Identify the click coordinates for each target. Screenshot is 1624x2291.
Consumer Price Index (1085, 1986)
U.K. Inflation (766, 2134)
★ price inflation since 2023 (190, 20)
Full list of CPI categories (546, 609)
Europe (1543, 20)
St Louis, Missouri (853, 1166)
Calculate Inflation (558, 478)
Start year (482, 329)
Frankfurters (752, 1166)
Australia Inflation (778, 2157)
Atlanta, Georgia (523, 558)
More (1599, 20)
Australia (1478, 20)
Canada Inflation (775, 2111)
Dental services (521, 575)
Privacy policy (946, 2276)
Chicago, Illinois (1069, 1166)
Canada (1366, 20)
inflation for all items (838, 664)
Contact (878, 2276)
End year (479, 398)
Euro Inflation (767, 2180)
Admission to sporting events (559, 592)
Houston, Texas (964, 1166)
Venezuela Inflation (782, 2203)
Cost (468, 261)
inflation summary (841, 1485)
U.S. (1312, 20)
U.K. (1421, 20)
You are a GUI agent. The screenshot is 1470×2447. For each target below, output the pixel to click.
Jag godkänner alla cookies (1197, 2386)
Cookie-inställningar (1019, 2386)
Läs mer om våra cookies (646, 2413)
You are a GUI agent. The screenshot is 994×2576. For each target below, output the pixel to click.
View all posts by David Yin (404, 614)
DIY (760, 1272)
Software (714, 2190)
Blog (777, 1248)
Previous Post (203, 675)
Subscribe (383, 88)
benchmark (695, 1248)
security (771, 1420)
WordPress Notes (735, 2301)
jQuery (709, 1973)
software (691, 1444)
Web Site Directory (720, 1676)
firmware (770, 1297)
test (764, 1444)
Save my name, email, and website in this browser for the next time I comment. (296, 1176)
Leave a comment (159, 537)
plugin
+++
> _Try it_
Starting with the first line, give back the whole listing exactly.

> _Your solution_
Identify the click coordinates for each target. Screenshot is 1624x2291.
Consumer Price Index (1085, 1986)
U.K. Inflation (766, 2134)
★ price inflation since 2023 (190, 20)
Full list of CPI categories (546, 609)
Europe (1543, 20)
St Louis, Missouri (853, 1166)
Calculate Inflation (558, 478)
Start year (482, 329)
Frankfurters (752, 1166)
Australia Inflation (778, 2157)
Atlanta, Georgia (523, 558)
More (1599, 20)
Australia (1478, 20)
Canada Inflation (775, 2111)
Dental services (521, 575)
Privacy policy (946, 2276)
Chicago, Illinois (1069, 1166)
Canada (1366, 20)
inflation for all items (838, 664)
Contact (878, 2276)
End year (479, 398)
Euro Inflation (767, 2180)
Admission to sporting events (559, 592)
Houston, Texas (964, 1166)
Venezuela Inflation (782, 2203)
Cost (468, 261)
inflation summary (841, 1485)
U.S. (1312, 20)
U.K. (1421, 20)
You are a GUI agent. The screenshot is 1470×2447. For each target below, output the pixel to click.
Jag godkänner alla cookies (1197, 2386)
Cookie-inställningar (1019, 2386)
Läs mer om våra cookies (646, 2413)
You are a GUI agent. The screenshot is 994×2576. For each target below, output the pixel to click.
View all posts by David Yin (404, 614)
DIY (760, 1272)
Software (714, 2190)
Blog (777, 1248)
Previous Post (203, 675)
Subscribe (383, 88)
benchmark (695, 1248)
security (771, 1420)
WordPress Notes (735, 2301)
jQuery (709, 1973)
software (691, 1444)
Web Site Directory (720, 1676)
firmware (770, 1297)
test (764, 1444)
Save my name, email, and website in this browser for the next time I comment. (296, 1176)
Leave a comment (159, 537)
plugin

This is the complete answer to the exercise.